Items from a data source

━━━━━━━━━━

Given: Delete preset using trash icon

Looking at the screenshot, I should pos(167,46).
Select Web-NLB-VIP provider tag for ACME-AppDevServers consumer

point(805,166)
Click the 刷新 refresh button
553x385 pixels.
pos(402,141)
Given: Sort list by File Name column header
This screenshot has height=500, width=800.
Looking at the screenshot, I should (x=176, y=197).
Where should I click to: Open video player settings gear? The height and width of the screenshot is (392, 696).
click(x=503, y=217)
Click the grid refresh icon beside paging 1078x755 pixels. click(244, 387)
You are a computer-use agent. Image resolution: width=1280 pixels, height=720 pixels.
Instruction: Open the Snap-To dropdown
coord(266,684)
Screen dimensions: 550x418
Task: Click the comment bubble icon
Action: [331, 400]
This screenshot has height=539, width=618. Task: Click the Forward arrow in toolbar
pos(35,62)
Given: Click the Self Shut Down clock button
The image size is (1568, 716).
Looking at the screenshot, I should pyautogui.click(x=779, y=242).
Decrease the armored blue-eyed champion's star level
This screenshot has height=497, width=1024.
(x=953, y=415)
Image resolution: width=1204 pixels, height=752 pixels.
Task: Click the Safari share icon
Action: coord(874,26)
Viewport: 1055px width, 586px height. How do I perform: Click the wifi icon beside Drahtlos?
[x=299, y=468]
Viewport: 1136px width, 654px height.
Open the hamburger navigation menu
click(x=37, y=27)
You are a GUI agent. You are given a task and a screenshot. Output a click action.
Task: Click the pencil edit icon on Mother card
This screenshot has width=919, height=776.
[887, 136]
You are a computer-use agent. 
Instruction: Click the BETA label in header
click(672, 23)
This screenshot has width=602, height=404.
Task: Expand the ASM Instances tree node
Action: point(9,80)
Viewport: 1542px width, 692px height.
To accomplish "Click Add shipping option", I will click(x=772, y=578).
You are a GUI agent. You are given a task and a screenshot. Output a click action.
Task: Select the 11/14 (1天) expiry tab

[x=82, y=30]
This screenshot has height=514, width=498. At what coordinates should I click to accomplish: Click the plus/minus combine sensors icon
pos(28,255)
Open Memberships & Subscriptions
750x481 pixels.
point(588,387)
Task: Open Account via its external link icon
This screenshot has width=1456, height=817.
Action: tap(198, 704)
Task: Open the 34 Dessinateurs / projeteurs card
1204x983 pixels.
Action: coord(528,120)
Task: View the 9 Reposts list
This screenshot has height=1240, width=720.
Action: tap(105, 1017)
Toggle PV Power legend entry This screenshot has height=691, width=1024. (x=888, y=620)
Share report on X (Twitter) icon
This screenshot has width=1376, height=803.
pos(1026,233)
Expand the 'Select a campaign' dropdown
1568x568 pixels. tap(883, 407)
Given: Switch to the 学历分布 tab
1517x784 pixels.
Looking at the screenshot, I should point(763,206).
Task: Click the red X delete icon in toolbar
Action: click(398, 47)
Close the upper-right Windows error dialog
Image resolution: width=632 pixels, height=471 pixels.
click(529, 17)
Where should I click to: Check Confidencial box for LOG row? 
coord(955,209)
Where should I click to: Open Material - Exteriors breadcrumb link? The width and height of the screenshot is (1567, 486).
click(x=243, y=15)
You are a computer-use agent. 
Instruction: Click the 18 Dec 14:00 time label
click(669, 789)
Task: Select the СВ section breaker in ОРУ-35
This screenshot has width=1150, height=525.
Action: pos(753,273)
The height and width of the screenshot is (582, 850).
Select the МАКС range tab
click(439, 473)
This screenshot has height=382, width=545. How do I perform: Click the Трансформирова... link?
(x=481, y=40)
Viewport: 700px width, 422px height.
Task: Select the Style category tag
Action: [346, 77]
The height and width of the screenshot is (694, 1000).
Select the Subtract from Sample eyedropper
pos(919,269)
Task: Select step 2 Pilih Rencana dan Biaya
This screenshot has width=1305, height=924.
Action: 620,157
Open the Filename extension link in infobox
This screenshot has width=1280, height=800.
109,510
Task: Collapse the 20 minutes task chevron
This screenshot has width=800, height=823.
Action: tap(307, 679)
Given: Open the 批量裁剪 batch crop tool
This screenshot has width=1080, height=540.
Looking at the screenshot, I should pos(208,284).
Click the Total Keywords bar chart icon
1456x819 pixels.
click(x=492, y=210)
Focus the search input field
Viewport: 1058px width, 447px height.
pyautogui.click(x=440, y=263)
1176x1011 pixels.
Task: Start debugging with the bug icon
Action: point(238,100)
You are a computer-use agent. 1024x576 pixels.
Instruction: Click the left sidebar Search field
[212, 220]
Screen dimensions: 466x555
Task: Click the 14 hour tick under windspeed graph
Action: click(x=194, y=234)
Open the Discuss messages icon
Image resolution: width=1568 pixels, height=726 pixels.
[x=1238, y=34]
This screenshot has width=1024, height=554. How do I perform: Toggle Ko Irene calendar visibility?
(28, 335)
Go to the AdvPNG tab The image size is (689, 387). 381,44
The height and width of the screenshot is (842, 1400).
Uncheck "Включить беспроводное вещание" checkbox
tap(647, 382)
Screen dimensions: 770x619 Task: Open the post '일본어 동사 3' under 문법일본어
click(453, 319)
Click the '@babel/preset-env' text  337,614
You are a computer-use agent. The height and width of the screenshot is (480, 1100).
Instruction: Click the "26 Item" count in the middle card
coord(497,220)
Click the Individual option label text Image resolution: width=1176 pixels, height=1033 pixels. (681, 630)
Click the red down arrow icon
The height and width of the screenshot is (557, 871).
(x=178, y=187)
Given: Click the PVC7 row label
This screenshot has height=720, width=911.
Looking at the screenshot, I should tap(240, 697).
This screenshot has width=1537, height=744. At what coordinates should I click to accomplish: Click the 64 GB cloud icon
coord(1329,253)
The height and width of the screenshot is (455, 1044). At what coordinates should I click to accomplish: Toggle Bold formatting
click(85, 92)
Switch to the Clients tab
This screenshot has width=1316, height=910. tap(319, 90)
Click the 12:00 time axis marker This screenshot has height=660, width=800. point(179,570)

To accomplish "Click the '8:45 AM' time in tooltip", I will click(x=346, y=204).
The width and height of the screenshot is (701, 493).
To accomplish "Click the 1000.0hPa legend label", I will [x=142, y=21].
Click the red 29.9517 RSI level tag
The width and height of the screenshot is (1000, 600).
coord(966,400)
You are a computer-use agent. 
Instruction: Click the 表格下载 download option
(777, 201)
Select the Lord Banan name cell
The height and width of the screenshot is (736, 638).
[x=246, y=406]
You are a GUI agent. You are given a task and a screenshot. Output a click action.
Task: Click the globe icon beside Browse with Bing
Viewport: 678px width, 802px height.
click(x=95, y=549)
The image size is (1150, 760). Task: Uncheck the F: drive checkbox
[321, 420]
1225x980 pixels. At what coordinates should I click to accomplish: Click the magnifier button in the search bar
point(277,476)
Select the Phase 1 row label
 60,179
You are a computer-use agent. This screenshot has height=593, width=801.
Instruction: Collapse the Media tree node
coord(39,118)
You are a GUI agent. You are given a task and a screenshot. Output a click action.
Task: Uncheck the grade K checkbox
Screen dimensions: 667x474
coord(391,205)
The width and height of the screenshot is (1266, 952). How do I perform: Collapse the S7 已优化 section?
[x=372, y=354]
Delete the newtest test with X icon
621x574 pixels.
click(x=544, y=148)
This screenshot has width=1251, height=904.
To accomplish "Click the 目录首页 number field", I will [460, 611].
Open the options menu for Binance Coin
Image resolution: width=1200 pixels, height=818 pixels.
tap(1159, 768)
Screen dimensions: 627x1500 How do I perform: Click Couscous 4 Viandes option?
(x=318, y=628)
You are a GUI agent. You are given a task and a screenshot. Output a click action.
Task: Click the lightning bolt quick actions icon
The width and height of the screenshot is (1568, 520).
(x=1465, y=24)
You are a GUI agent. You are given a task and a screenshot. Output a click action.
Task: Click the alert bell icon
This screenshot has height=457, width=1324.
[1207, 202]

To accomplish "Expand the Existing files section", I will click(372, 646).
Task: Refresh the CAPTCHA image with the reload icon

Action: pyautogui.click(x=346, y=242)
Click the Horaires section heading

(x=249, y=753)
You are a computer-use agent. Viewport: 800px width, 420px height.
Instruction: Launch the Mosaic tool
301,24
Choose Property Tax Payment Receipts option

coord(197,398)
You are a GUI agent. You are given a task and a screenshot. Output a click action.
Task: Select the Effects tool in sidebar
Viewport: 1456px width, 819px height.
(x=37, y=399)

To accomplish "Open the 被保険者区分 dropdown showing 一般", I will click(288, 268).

━━━━━━━━━━

= PROBLEM DETAILS =
When you reach the line holding "Instruction: Open the Snap-To dropdown" in the records above, begin reproducing exactly, stop after the line holding "Given: Click the Self Shut Down clock button", and output nothing else.

= TASK OUTPUT =
Instruction: Open the Snap-To dropdown
coord(266,684)
Screen dimensions: 550x418
Task: Click the comment bubble icon
Action: [331, 400]
This screenshot has height=539, width=618. Task: Click the Forward arrow in toolbar
pos(35,62)
Given: Click the Self Shut Down clock button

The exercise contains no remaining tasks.